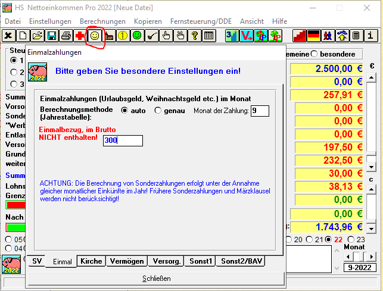Select the 'auto' Berechnungsmethode radio button
This screenshot has width=383, height=291.
pos(124,110)
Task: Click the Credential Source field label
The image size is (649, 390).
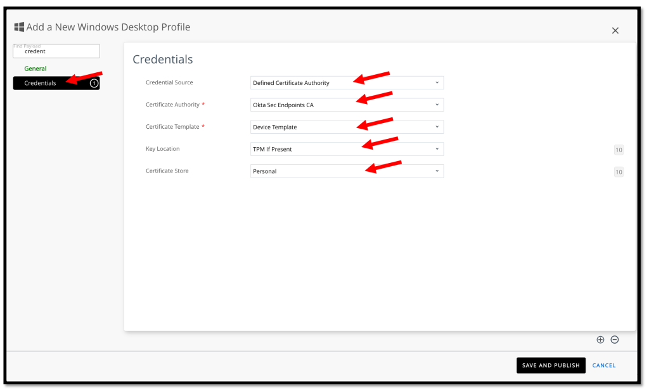Action: click(x=169, y=82)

**Task details:**
Extract, verbatim and alone, the lines from the line that contains "Task: Click the Credential Source field label" to the last line of the records, inclusive; drop any picture.

**Answer space:**
Task: Click the Credential Source field label
The image size is (649, 390).
Action: click(x=169, y=82)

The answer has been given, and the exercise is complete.